Jeff Bezos’s 2016 Letter to Shareholders: It’s Always Day 1

In 2016, Amazon CEO Jeff Bezos published a 4-page letter to shareholders, packed with his insights on business. While the letter focuses on Amazon’s ideal culture (think: “How we do things around here”), its relevance goes beyond business. Bezos’s letter contains helpful ideas for not only businesses, but any organization (e.g. basketball teams, charities, universities— you name it).

The letter compares two types of organizational cultures (“Day 1” and “Day 2”), with nature’s biological cycle of growth and decline acting as the business metaphor.

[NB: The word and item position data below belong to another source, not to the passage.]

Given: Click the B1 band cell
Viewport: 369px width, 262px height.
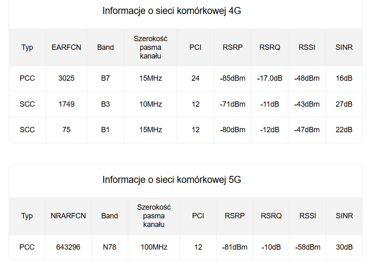Looking at the screenshot, I should 106,130.
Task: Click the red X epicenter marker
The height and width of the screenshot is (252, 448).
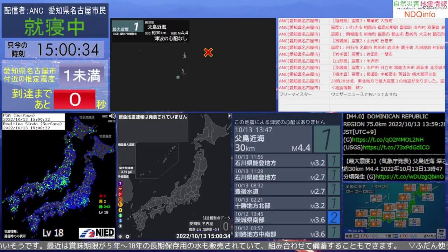Action: (208, 53)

Day 1 companies are healthy and full of life. Day 2 companies let stasis to take hold; they soon find themselves irrelevant, followed by a slow death. And so for Bezos, it’s always Day 1 at Amazon.

“Jeff, what does Day 2 look like?”

That’s a question I just got at our most recent all-hands meeting. I’ve been reminding people that it’s Day 1 for a couple of decades. I work in an Amazon building named Day 1, and when I moved buildings, I took the name with me. I spend time thinking about this topic.

“Day 2 is stasis. Followed by irrelevance. Followed by excruciating, painful decline. Followed by death. And that is why it is always Day 1.”

To be sure, this kind of decline would happen in extreme slow motion. An established company might harvest Day 2 for decades, but the final result would still come.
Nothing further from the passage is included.